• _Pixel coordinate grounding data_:
· · · · · · ·

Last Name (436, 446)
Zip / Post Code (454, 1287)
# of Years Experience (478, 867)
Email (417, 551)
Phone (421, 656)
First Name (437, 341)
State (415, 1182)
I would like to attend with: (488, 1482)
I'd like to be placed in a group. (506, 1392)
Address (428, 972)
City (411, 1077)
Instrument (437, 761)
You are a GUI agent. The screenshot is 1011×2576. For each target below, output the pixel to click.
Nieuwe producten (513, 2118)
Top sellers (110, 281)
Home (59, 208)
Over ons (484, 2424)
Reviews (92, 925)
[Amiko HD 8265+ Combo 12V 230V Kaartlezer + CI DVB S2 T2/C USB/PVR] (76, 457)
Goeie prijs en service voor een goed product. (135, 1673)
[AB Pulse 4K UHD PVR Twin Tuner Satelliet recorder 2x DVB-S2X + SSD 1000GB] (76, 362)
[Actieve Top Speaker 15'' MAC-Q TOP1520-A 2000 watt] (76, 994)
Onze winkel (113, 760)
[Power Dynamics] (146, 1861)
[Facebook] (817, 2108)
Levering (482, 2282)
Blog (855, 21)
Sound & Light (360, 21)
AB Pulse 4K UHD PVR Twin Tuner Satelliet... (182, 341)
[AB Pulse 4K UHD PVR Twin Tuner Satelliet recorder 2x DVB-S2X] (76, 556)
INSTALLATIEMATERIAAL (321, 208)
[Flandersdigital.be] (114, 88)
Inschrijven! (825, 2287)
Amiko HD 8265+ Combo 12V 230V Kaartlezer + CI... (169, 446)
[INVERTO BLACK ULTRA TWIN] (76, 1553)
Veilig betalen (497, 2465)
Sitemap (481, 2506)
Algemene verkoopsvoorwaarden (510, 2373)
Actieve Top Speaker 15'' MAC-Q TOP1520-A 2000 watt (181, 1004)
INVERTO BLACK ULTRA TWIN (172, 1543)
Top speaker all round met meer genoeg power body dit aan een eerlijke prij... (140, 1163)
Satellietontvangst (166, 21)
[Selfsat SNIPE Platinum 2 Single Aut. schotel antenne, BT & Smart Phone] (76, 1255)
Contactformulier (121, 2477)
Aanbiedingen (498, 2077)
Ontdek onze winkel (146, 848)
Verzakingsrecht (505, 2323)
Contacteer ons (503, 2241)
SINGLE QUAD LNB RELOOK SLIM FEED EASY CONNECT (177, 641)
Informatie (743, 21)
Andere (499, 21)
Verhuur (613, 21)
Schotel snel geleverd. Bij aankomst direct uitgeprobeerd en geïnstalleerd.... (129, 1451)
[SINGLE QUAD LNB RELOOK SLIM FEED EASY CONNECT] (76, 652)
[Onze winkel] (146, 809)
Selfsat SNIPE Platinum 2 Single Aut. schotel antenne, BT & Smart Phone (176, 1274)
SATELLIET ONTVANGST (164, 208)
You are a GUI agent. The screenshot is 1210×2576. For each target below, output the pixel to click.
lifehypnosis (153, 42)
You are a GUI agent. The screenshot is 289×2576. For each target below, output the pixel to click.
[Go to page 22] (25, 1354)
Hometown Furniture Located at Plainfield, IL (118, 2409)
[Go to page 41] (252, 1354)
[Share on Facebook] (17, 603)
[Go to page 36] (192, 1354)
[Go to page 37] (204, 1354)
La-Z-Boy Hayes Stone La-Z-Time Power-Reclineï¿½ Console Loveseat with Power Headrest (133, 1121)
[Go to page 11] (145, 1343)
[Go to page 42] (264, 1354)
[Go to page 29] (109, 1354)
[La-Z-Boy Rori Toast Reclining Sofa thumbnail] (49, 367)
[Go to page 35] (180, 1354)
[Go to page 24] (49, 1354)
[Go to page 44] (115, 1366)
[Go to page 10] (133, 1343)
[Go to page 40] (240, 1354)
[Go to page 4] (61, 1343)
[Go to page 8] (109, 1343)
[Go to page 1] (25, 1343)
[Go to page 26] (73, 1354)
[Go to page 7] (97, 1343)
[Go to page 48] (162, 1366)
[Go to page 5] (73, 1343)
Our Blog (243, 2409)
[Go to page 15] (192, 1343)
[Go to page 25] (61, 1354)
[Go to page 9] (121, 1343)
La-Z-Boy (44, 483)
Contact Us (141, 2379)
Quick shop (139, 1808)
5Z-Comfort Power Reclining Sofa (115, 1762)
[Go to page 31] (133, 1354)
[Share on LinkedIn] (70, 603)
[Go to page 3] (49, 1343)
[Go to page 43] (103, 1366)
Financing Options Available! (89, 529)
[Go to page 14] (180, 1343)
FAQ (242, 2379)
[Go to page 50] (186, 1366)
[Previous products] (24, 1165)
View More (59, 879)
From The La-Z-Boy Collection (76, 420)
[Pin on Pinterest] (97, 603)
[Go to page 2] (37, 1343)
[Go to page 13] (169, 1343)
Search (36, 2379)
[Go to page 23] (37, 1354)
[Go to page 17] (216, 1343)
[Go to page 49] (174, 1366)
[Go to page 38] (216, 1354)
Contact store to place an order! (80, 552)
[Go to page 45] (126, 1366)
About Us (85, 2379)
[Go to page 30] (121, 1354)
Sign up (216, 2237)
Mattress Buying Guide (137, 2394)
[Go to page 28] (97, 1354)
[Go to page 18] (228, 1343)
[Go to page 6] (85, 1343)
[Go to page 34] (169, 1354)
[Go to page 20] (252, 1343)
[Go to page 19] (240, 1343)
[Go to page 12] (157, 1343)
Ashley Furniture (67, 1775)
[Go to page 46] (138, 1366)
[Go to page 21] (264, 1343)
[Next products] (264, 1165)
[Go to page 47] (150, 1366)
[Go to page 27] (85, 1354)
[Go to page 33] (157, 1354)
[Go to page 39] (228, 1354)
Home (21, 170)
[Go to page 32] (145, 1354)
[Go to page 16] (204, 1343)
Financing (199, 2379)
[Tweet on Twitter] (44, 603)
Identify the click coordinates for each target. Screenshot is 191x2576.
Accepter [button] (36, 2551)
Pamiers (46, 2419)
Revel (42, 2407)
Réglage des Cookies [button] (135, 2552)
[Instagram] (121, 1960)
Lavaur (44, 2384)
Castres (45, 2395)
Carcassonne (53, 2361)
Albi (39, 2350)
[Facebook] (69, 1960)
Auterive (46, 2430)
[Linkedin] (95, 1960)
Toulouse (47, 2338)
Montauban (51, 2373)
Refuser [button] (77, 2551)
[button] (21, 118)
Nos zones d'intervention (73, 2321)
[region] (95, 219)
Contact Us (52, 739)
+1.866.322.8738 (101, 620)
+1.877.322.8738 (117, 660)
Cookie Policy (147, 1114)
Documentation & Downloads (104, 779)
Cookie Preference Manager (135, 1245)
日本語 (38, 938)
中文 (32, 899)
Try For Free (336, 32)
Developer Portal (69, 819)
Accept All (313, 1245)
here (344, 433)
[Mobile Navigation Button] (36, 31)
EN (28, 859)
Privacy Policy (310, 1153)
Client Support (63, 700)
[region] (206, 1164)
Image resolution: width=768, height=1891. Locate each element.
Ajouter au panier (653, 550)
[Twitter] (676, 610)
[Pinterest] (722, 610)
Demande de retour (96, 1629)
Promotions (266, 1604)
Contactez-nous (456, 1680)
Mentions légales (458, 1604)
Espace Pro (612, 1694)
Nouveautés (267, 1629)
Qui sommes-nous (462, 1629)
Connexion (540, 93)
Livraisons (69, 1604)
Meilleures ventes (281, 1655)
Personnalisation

· · · · · · ·

• _Directions_: In the records above, find each line with the word "BLACK" and copy it out.

• _Result for this exercise_:
[INVERTO BLACK ULTRA TWIN] (76, 1553)
INVERTO BLACK ULTRA TWIN (172, 1543)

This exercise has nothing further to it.